Jamais assez d'argent pour lutter contre les maladies rares
Pour les parents d'Hugo et Emma, la situation semble pour l'instant bloquée et l'avenir reste sombre. Même si, de manière générale, les choses bougent du côté de l'industrie pharmaceutique. Les grandes firmes ont désormais des départements dédiés aux maladies rares, qui sont au nombre de 8000 et concernent 3 millions de personnes (dont la moitié en décèderont), rien qu'en France."Ils peuvent avoir un intérêt à investir lorsque la thérapie génique dans les maladies rares ouvre des perspectives pour les maladies plus fréquentes", explique Serge Braun.
Dans le long chemin du développement des médicaments, le rôle de l’AFM-Téléthon est d'une importance cruciale. La fondation a permis l’émergence de la thérapie génique et reste une pièce-maîtresse du financement. Mais elle ne fait pas face aux besoins. "Les moyens du Téléthon, représente une goutte d’eau dans l’océan des besoins. Et de toute façon, dans les maladies rares, il n’y aura jamais assez d’argent", déplore Serge Braun.

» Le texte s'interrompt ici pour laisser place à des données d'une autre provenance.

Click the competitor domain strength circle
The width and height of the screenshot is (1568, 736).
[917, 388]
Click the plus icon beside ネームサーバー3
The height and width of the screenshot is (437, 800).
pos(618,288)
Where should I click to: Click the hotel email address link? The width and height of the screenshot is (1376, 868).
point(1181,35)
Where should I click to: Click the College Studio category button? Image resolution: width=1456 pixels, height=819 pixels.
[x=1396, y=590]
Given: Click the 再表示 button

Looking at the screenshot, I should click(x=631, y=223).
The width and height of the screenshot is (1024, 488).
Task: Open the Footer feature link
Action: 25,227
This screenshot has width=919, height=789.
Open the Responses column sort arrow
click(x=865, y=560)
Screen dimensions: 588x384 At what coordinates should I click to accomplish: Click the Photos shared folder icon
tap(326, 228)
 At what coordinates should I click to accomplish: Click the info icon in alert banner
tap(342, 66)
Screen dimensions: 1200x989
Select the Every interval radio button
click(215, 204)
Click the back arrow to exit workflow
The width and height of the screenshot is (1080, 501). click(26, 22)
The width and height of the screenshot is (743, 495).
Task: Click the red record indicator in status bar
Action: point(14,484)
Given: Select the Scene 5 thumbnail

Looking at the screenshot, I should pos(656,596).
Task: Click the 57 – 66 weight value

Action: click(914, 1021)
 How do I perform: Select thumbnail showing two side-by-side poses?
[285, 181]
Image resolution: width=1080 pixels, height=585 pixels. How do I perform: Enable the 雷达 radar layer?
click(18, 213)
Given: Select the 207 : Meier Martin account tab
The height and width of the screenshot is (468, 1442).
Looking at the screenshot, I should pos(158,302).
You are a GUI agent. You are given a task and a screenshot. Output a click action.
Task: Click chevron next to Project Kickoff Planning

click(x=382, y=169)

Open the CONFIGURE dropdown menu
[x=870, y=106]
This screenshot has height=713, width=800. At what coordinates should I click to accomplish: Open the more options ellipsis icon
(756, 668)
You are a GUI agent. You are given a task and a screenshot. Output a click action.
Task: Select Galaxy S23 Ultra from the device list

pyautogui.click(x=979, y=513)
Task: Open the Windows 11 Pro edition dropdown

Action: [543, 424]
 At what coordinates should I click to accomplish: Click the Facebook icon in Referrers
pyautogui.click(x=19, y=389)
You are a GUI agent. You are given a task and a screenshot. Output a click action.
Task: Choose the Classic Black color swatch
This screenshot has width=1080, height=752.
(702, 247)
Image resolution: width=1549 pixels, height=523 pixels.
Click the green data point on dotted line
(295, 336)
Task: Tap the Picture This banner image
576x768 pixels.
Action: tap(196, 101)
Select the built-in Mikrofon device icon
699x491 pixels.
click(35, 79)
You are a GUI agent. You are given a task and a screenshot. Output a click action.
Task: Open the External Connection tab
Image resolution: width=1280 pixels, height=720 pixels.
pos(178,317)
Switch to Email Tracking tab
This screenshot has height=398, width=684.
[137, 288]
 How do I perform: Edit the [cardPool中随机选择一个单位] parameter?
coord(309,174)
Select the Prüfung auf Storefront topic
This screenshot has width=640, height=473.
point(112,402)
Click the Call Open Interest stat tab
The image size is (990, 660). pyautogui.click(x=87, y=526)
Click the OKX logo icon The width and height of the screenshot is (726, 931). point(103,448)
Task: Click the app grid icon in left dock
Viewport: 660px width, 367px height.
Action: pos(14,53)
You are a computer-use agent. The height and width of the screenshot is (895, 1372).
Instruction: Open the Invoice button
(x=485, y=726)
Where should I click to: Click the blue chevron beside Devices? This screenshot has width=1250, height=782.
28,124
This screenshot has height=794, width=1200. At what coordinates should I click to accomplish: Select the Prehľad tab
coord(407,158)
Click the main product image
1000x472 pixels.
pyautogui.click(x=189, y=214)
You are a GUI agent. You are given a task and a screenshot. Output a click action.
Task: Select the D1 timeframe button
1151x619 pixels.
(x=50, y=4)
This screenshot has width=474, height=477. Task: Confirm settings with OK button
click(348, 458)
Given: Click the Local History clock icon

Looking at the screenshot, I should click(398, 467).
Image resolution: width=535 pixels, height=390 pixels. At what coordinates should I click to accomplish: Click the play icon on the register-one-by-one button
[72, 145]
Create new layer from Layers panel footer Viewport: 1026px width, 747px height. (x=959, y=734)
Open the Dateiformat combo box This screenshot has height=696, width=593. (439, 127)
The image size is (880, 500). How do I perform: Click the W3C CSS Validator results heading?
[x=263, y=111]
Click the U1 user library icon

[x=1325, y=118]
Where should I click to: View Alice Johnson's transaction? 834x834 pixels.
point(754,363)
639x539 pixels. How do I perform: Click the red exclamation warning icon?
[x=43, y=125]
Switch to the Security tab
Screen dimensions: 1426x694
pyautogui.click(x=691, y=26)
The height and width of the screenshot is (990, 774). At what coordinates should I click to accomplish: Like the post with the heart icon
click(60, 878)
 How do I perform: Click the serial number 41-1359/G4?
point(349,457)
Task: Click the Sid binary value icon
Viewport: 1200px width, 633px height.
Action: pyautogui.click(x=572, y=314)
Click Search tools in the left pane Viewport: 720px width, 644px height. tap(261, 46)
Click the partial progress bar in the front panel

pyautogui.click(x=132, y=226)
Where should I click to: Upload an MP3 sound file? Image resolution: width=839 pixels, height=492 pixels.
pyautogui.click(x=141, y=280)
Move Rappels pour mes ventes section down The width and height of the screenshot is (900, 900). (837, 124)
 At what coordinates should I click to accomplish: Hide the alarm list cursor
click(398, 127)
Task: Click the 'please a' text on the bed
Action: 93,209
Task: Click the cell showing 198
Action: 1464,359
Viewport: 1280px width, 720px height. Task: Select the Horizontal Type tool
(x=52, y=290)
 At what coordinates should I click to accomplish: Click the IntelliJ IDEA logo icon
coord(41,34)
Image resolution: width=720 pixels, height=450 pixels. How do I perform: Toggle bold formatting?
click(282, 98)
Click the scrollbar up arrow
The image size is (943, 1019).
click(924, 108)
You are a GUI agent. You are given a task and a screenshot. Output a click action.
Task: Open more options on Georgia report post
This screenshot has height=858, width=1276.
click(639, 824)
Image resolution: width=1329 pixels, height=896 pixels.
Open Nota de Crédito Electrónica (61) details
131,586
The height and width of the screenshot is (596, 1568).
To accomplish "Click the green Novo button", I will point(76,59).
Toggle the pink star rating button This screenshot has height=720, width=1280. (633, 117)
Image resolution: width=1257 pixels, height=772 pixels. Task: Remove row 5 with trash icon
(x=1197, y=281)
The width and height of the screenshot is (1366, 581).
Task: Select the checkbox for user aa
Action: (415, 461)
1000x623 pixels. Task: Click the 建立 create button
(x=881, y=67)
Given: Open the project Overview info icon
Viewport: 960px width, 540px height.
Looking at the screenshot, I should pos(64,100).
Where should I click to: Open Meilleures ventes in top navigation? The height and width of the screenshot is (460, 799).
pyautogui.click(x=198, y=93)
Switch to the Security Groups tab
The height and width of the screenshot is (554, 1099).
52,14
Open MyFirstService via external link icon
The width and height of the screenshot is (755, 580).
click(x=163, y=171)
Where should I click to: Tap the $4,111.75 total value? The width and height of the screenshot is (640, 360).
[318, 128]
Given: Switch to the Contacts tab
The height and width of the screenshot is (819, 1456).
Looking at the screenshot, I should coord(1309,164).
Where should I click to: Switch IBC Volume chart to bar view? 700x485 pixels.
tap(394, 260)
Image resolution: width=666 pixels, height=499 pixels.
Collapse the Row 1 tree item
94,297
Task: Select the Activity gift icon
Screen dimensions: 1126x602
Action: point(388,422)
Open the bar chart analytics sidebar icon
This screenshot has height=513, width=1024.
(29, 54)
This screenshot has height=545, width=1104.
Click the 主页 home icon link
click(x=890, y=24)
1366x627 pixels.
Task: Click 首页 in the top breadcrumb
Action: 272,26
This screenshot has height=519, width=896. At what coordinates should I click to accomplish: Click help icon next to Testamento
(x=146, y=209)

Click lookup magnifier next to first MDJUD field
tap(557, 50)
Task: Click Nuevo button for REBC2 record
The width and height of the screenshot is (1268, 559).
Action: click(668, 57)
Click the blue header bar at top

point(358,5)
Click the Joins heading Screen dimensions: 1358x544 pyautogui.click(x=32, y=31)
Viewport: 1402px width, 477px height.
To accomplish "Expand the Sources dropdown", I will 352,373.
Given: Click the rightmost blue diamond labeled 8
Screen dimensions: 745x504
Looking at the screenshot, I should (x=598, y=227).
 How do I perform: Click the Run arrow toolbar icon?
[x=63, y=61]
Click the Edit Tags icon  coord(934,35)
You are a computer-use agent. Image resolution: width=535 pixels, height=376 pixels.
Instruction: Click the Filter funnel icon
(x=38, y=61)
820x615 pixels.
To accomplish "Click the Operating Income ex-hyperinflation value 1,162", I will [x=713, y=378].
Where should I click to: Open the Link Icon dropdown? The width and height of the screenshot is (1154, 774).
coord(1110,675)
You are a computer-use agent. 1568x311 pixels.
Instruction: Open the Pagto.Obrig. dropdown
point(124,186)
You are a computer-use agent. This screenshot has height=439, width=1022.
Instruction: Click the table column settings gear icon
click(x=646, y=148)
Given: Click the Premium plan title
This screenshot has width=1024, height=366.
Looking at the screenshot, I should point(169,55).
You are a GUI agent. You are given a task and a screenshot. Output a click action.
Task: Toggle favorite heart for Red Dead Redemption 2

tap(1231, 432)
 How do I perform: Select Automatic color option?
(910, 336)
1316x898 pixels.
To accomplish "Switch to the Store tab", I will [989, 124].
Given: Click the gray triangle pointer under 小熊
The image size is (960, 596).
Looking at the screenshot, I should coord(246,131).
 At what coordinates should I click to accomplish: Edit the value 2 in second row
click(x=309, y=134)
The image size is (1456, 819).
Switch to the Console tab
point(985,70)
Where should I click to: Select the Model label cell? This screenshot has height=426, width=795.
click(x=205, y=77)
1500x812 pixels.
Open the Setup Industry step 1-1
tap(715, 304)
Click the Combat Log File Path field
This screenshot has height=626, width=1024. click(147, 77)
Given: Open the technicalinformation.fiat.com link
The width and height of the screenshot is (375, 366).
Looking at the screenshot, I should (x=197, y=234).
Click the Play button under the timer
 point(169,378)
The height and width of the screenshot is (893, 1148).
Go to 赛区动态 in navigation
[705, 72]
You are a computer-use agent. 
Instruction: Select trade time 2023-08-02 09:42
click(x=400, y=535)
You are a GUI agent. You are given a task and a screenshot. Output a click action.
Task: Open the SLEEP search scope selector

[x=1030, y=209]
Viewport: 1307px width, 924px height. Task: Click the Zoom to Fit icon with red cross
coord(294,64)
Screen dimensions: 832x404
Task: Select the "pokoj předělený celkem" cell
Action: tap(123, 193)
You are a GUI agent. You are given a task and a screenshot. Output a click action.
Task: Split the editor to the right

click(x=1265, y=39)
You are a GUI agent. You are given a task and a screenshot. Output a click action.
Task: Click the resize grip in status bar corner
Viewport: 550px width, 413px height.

A la demande de l'AFM et sur le fondement de l'article 6-IV de la loi du 21 juin 2004 pour la confiance dans l'économie numérique, nous publions le droit de réponse suivant :
"Association de malades et de parents de malades, l'AFM-Téléthon comprend mieux que quiconque l'urgence qu'il y a à agir contre la maladie. C'est son combat quotidien ! Dès le mois de juillet, nous avons échangé avec les parents d'Hugo et Emma et, depuis, nous explorons toutes les voies possibles pour trouver une solution pour leurs enfants. Nous avons financé, grâce aux dons du Téléthon, le premier essai français de thérapie génique pour la maladie dont sont atteints Hugo et Emma, la maladie de Sanfilippo B, à hauteur de 7 millions d'euros (envion 80% du coût de l'essai). L'AFM-Téléthon est prête à financer la suite de cet essai lorsque le projet lui sera présenté. A date, aucun dossier de demande ne lui a été soumis. Pour être impliquée dans de nombreux essais de thérapie génique, l'AFM-Téléthon sait que la mise en place d'un nouvel essai est certes coûteuse mais surtout longue -plusieurs mois voire années- et complexe. Parce que pour Hugo et Emma il s'agit d'une course contre la montre, l'AFM-Téléthon a pris contact avec une société de biotechnologie américaine qui mène actuellement un essai de thérapie génique sur la même maladie. Des malades vont être inclus en Espagne ces prochaines semaines. Nous sommes prêts à accompagner la famille vers cet essai si elle souhaite y participer. En effet, face à l'urgence, nous n'avons qu'un seul objectif : le meilleur pour Hugo et Emma comme pour toutes les familles qui affrontent au quotidien des maladies rares dont nous refusons la fatalité.